Start small and break the inertial barrier. We are all lazy, and pressed for time, and it's easy to see testing as "extra work". So start small. Write test case 0 - load your module and report success. If you force yourself to do just this much, then the inertial barrier to testing is broken. That's <30 min to do it your first time, including reading the documentation. Now write test case 1 - call one of your methods and verify "nothing breaks", that is, that you don't get an error back. Test case 1 should take you less than one minute. With the inertia gone, it becomes easy to incrementally expand your test coverage.

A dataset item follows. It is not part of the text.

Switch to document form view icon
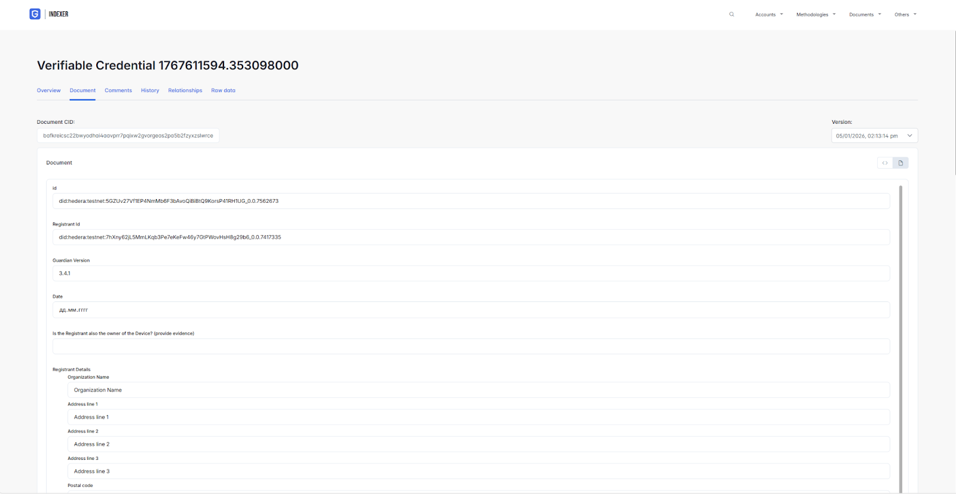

Now evolve your tests with your code. Don't get intimidated by what the "correct" end-to-end test would look like with mock servers and all that. Code starts simple and evolves to handle new cases; tests should too. As you add new cases and new complexity to your code, add test cases to exercise the new code. As you find bugs, add verifications and / or new cases to cover the flawed code. When you are debugging and lose confidence in a piece of code, go back and add tests to prove that it is doing what you think it is. Capture strings of example data (from other services you call, websites you scrape, whatever) and feed them to your parsing code. A few cases here, improved validation there, and you will end up with highly reliable code.
Also, check out the official list of recommended Node.js modules. However, GitHub's Node Modules Wiki is much more complete and a good resource.
To understand Node, it's helpful to consider a few of the key design choices:
Node.js is EVENT BASED and ASYNCHRONOUS / NON-BLOCKING. Events, like an incoming HTTP connection will fire off a JavaScript function that does a little bit of work and kicks off other asynchronous tasks like connecting to a database or pulling content from another server. Once these tasks have been kicked off, the event function finishes and Node.js goes back to sleep. As soon as something else happens, like the database connection being established or the external server responding with content, the callback functions fire, and more JavaScript code executes, potentially kicking off even more asynchronous tasks (like a database query). In this way, Node.js will happily interleave activities for multiple parallel workflows, running whatever activities are unblocked at any point in time. This is why Node.js does such a great job managing thousands of simultaneous connections.
Why not just use one process/thread per connection like everyone else? In Node.js, a new connection is just a very small heap allocation. Spinning up a new process takes significantly more memory, a megabyte on some platforms. But the real cost is the overhead associated with context-switching. When you have 10^6 kernel threads, the kernel has to do a lot of work figuring out who should execute next. A bunch of work has gone into building an O(1) scheduler for Linux, but in the end, it's just way way more efficient to have a single event-driven process than 10^6 processes competing for CPU time. Also, under overload conditions, the multi-process model behaves very poorly, starving critical administration and management services, especially SSHD (meaning you can't even log into the box to figure out how screwed it really is).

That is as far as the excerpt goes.